No, not just because his Michigan State Spartans pulled off an audacious gamble in overtime, faking a field goal and throwing a touchdown pass to beat Notre Dame 34-31.
Dantonio is a lucky man because apparently the outcome was a bit too much of a thriller. The Spartans head coach suffered a heart attack late Saturday night after the MSU win.
Thankfully, he's resting comfortably today and is expected to make a full recovery. But when I heard the news, I immediately flashed back to a similar circumstance that had a far more tragic ending.
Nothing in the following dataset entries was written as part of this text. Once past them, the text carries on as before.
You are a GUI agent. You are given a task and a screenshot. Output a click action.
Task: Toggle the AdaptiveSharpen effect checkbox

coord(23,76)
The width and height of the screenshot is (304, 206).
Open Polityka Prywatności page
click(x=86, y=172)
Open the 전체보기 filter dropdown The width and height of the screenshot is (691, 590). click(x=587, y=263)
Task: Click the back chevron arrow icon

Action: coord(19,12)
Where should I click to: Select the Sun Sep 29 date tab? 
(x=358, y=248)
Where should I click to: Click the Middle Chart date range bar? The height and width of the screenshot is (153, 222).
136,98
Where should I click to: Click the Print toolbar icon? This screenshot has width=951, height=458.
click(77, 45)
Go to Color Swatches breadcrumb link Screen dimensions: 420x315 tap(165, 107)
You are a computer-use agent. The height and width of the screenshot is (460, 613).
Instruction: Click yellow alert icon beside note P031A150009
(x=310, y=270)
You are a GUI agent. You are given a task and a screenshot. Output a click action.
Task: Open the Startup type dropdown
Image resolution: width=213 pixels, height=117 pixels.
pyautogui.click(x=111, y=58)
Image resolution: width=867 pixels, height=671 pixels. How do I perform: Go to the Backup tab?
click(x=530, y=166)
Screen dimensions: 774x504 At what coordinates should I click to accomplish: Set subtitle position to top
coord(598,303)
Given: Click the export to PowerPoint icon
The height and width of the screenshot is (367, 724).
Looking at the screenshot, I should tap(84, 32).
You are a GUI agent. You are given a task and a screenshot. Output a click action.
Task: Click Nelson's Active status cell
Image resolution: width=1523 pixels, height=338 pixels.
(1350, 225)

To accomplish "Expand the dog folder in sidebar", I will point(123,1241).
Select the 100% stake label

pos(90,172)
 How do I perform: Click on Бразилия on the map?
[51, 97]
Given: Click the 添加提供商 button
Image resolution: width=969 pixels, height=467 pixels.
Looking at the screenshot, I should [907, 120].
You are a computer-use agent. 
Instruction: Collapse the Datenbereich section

Not many people who weren't around Anderson in the late 1970s and early 1980s remember the name of Bob Fuller, but he was one heck of a basketball coach. His Anderson Highland teams of that era were known for their intensity and discipline, particularly in executing the zone defense for which Fuller was justly regarded as something of a genius. To watch the way his teams played that zone -- every movement choreographed perfectly, no wasted motion anywhere -- was a treat.
They were, surely, a reflection of their coach, a man whose intensity and single-minded focus sometimes veered into outright paranoia. I can still remember how he used to cover the doors to the gym with paper so no one could watch his teams practice, and how little he gave away in preview stories -- ironic, because everyone in the Midwest knew exactly what his teams were going to do every Friday night.
The only time he surprised us, sad to say, was the night in 1980 when he suffered a massive heart attack in the locker room at halftime of a game. Within minutes he was gone, at the age of 40.
Dantonio was much luckier. And, hopefully, much wiser now, too.